:: The task ::
Isolate every line in the data with the string "Сузуки" and copy it.

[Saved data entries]

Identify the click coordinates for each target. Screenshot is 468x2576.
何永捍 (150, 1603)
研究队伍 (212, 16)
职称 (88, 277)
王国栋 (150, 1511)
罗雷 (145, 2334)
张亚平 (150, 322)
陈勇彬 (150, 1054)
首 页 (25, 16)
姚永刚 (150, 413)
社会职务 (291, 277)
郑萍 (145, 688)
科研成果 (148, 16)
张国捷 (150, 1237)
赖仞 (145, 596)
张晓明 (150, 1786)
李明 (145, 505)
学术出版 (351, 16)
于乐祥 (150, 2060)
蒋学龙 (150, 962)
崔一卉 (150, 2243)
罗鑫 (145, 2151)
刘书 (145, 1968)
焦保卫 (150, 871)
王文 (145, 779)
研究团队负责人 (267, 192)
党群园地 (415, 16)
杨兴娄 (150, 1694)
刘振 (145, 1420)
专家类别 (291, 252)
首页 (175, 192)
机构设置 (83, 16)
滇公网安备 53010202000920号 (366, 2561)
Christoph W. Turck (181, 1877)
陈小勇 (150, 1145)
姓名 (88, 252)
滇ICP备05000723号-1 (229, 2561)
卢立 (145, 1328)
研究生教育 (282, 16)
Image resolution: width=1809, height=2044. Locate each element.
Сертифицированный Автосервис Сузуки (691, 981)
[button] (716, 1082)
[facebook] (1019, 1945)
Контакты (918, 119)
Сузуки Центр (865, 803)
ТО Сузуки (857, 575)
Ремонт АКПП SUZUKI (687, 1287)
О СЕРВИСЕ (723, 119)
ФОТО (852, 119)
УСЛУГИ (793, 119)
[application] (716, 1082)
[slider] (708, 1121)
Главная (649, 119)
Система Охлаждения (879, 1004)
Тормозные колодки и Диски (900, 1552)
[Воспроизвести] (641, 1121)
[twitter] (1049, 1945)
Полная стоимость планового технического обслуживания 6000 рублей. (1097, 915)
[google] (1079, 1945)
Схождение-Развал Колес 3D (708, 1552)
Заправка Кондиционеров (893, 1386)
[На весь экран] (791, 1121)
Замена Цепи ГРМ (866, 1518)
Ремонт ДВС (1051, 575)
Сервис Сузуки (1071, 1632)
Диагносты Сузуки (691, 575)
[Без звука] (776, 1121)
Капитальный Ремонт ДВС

:: Answer ::
Сертифицированный Автосервис Сузуки (691, 981)
Сузуки Центр (865, 803)
ТО Сузуки (857, 575)
Сервис Сузуки (1071, 1632)
Диагносты Сузуки (691, 575)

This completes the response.